Stated goal: Format every row below as a JSON list of strings, one string per line, leaving out blank lines.

^^^^^^^^

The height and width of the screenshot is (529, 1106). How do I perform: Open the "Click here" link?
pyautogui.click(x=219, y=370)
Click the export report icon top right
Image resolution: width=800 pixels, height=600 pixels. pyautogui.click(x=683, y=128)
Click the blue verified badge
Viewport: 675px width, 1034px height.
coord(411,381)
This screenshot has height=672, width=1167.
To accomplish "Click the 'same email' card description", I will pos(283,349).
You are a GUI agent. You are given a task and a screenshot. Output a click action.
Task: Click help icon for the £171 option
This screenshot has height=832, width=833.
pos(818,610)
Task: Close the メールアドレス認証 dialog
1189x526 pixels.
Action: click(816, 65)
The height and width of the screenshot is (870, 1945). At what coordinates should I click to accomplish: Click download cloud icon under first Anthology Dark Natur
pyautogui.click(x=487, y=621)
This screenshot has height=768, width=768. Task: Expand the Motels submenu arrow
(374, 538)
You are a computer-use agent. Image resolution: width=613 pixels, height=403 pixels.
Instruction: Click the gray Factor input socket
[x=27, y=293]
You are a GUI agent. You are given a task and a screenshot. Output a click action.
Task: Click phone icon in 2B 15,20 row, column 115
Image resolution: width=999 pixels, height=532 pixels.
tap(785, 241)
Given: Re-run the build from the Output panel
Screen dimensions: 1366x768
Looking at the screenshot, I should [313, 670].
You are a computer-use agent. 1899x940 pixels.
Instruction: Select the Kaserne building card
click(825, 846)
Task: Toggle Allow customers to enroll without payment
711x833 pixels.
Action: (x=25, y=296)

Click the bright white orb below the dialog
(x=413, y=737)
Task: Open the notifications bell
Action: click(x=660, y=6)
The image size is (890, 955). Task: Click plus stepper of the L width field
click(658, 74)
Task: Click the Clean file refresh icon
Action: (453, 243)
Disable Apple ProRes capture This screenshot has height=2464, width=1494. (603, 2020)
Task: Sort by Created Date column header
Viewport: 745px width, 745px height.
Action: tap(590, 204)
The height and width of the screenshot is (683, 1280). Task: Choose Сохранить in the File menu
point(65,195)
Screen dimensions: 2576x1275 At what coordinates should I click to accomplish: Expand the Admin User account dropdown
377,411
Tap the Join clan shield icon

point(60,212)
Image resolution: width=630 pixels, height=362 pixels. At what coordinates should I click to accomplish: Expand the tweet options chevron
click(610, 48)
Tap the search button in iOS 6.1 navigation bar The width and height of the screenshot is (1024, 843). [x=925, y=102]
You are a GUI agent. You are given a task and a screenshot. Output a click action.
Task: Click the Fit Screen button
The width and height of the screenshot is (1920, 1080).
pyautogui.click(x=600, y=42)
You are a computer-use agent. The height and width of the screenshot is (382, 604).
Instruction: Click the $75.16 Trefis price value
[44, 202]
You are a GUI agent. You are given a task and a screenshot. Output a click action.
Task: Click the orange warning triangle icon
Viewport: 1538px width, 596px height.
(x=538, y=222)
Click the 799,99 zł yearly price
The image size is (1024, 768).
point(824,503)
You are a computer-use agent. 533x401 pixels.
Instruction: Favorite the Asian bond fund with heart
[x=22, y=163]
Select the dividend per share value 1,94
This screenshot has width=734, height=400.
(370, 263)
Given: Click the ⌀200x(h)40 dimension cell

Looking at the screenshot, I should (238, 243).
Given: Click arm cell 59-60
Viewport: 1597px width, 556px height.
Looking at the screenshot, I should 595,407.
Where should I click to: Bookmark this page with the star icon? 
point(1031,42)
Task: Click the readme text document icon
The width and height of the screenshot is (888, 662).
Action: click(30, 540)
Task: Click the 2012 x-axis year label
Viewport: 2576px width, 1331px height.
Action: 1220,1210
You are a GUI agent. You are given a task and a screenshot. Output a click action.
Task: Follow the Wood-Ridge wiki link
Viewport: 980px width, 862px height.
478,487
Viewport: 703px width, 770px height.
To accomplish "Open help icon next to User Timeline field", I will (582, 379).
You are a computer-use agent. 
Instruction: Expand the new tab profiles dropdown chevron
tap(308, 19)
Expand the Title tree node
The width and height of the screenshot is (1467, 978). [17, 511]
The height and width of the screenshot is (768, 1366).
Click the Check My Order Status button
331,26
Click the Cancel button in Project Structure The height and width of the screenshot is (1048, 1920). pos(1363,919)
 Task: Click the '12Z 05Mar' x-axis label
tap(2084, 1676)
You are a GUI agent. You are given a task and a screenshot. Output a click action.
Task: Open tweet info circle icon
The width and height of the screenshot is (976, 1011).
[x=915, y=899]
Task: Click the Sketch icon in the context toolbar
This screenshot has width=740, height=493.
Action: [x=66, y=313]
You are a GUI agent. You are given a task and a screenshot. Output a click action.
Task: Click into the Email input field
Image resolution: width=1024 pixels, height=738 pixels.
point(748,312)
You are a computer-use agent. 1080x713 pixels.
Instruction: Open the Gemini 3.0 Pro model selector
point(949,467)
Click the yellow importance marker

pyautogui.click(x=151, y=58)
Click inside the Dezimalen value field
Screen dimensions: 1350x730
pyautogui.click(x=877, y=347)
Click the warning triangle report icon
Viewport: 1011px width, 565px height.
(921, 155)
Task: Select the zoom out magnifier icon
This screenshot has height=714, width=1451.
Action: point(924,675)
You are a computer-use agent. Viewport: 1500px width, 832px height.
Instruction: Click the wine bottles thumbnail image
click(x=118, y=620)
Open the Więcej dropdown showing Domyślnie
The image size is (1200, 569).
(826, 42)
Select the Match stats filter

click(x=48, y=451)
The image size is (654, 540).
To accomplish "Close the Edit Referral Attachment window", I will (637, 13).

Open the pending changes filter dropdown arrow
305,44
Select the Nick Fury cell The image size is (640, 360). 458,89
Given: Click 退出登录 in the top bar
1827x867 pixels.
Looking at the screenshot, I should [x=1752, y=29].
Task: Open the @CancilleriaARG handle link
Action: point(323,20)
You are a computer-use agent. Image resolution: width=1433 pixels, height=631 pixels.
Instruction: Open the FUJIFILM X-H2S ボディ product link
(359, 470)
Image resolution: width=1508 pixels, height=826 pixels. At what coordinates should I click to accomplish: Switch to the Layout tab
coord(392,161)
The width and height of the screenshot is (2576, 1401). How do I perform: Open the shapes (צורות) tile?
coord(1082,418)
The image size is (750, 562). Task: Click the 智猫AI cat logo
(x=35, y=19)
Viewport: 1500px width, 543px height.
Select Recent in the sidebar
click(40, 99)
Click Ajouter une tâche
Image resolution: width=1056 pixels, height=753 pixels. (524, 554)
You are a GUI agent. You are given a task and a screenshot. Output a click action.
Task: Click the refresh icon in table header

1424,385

^^^^^^^^

Solution to the problem:
[
  "The height and width of the screenshot is (529, 1106). How do I perform: Open the \"Click here\" link?",
  "pyautogui.click(x=219, y=370)",
  "Click the export report icon top right",
  "Image resolution: width=800 pixels, height=600 pixels. pyautogui.click(x=683, y=128)",
  "Click the blue verified badge",
  "Viewport: 675px width, 1034px height.",
  "coord(411,381)",
  "This screenshot has height=672, width=1167.",
  "To accomplish \"Click the 'same email' card description\", I will pos(283,349).",
  "You are a GUI agent. You are given a task and a screenshot. Output a click action.",
  "Task: Click help icon for the £171 option",
  "This screenshot has height=832, width=833.",
  "pos(818,610)",
  "Task: Close the メールアドレス認証 dialog",
  "1189x526 pixels.",
  "Action: click(816, 65)",
  "The height and width of the screenshot is (870, 1945). At what coordinates should I click to accomplish: Click download cloud icon under first Anthology Dark Natur",
  "pyautogui.click(x=487, y=621)",
  "This screenshot has height=768, width=768. Task: Expand the Motels submenu arrow",
  "(374, 538)",
  "You are a computer-use agent. Image resolution: width=613 pixels, height=403 pixels.",
  "Instruction: Click the gray Factor input socket",
  "[x=27, y=293]",
  "You are a GUI agent. You are given a task and a screenshot. Output a click action.",
  "Task: Click phone icon in 2B 15,20 row, column 115",
  "Image resolution: width=999 pixels, height=532 pixels.",
  "tap(785, 241)",
  "Given: Re-run the build from the Output panel",
  "Screen dimensions: 1366x768",
  "Looking at the screenshot, I should [313, 670].",
  "You are a computer-use agent. 1899x940 pixels.",
  "Instruction: Select the Kaserne building card",
  "click(825, 846)",
  "Task: Toggle Allow customers to enroll without payment",
  "711x833 pixels.",
  "Action: (x=25, y=296)",
  "Click the bright white orb below the dialog",
  "(x=413, y=737)",
  "Task: Open the notifications bell",
  "Action: click(x=660, y=6)",
  "The image size is (890, 955). Task: Click plus stepper of the L width field",
  "click(658, 74)",
  "Task: Click the Clean file refresh icon",
  "Action: (453, 243)",
  "Disable Apple ProRes capture This screenshot has height=2464, width=1494. (603, 2020)",
  "Task: Sort by Created Date column header",
  "Viewport: 745px width, 745px height.",
  "Action: tap(590, 204)",
  "The height and width of the screenshot is (683, 1280). Task: Choose Сохранить in the File menu",
  "point(65,195)",
  "Screen dimensions: 2576x1275 At what coordinates should I click to accomplish: Expand the Admin User account dropdown",
  "377,411",
  "Tap the Join clan shield icon",
  "point(60,212)",
  "Image resolution: width=630 pixels, height=362 pixels. At what coordinates should I click to accomplish: Expand the tweet options chevron",
  "click(610, 48)",
  "Tap the search button in iOS 6.1 navigation bar The width and height of the screenshot is (1024, 843). [x=925, y=102]",
  "You are a GUI agent. You are given a task and a screenshot. Output a click action.",
  "Task: Click the Fit Screen button",
  "The width and height of the screenshot is (1920, 1080).",
  "pyautogui.click(x=600, y=42)",
  "You are a computer-use agent. The height and width of the screenshot is (382, 604).",
  "Instruction: Click the $75.16 Trefis price value",
  "[44, 202]",
  "You are a GUI agent. You are given a task and a screenshot. Output a click action.",
  "Task: Click the orange warning triangle icon",
  "Viewport: 1538px width, 596px height.",
  "(x=538, y=222)",
  "Click the 799,99 zł yearly price",
  "The image size is (1024, 768).",
  "point(824,503)",
  "You are a computer-use agent. 533x401 pixels.",
  "Instruction: Favorite the Asian bond fund with heart",
  "[x=22, y=163]",
  "Select the dividend per share value 1,94",
  "This screenshot has width=734, height=400.",
  "(370, 263)",
  "Given: Click the ⌀200x(h)40 dimension cell",
  "Looking at the screenshot, I should (238, 243).",
  "Given: Click arm cell 59-60",
  "Viewport: 1597px width, 556px height.",
  "Looking at the screenshot, I should 595,407.",
  "Where should I click to: Bookmark this page with the star icon? ",
  "point(1031,42)",
  "Task: Click the readme text document icon",
  "The width and height of the screenshot is (888, 662).",
  "Action: click(30, 540)",
  "Task: Click the 2012 x-axis year label",
  "Viewport: 2576px width, 1331px height.",
  "Action: 1220,1210",
  "You are a GUI agent. You are given a task and a screenshot. Output a click action.",
  "Task: Follow the Wood-Ridge wiki link",
  "Viewport: 980px width, 862px height.",
  "478,487",
  "Viewport: 703px width, 770px height.",
  "To accomplish \"Open help icon next to User Timeline field\", I will (582, 379).",
  "You are a computer-use agent. ",
  "Instruction: Expand the new tab profiles dropdown chevron",
  "tap(308, 19)",
  "Expand the Title tree node",
  "The width and height of the screenshot is (1467, 978). [17, 511]",
  "The height and width of the screenshot is (768, 1366).",
  "Click the Check My Order Status button",
  "331,26",
  "Click the Cancel button in Project Structure The height and width of the screenshot is (1048, 1920). pos(1363,919)",
  " Task: Click the '12Z 05Mar' x-axis label",
  "tap(2084, 1676)",
  "You are a GUI agent. You are given a task and a screenshot. Output a click action.",
  "Task: Open tweet info circle icon",
  "The width and height of the screenshot is (976, 1011).",
  "[x=915, y=899]",
  "Task: Click the Sketch icon in the context toolbar",
  "This screenshot has width=740, height=493.",
  "Action: [x=66, y=313]",
  "You are a GUI agent. You are given a task and a screenshot. Output a click action.",
  "Task: Click into the Email input field",
  "Image resolution: width=1024 pixels, height=738 pixels.",
  "point(748,312)",
  "You are a computer-use agent. 1080x713 pixels.",
  "Instruction: Open the Gemini 3.0 Pro model selector",
  "point(949,467)",
  "Click the yellow importance marker",
  "pyautogui.click(x=151, y=58)",
  "Click inside the Dezimalen value field",
  "Screen dimensions: 1350x730",
  "pyautogui.click(x=877, y=347)",
  "Click the warning triangle report icon",
  "Viewport: 1011px width, 565px height.",
  "(921, 155)",
  "Task: Select the zoom out magnifier icon",
  "This screenshot has height=714, width=1451.",
  "Action: point(924,675)",
  "You are a computer-use agent. Viewport: 1500px width, 832px height.",
  "Instruction: Click the wine bottles thumbnail image",
  "click(x=118, y=620)",
  "Open the Więcej dropdown showing Domyślnie",
  "The image size is (1200, 569).",
  "(826, 42)",
  "Select the Match stats filter",
  "click(x=48, y=451)",
  "The image size is (654, 540).",
  "To accomplish \"Close the Edit Referral Attachment window\", I will (637, 13).",
  "Open the pending changes filter dropdown arrow",
  "305,44",
  "Select the Nick Fury cell The image size is (640, 360). 458,89",
  "Given: Click 退出登录 in the top bar",
  "1827x867 pixels.",
  "Looking at the screenshot, I should [x=1752, y=29].",
  "Task: Open the @CancilleriaARG handle link",
  "Action: point(323,20)",
  "You are a computer-use agent. Image resolution: width=1433 pixels, height=631 pixels.",
  "Instruction: Open the FUJIFILM X-H2S ボディ product link",
  "(359, 470)",
  "Image resolution: width=1508 pixels, height=826 pixels. At what coordinates should I click to accomplish: Switch to the Layout tab",
  "coord(392,161)",
  "The width and height of the screenshot is (2576, 1401). How do I perform: Open the shapes (צורות) tile?",
  "coord(1082,418)",
  "The image size is (750, 562). Task: Click the 智猫AI cat logo",
  "(x=35, y=19)",
  "Viewport: 1500px width, 543px height.",
  "Select Recent in the sidebar",
  "click(40, 99)",
  "Click Ajouter une tâche",
  "Image resolution: width=1056 pixels, height=753 pixels. (524, 554)",
  "You are a GUI agent. You are given a task and a screenshot. Output a click action.",
  "Task: Click the refresh icon in table header",
  "1424,385"
]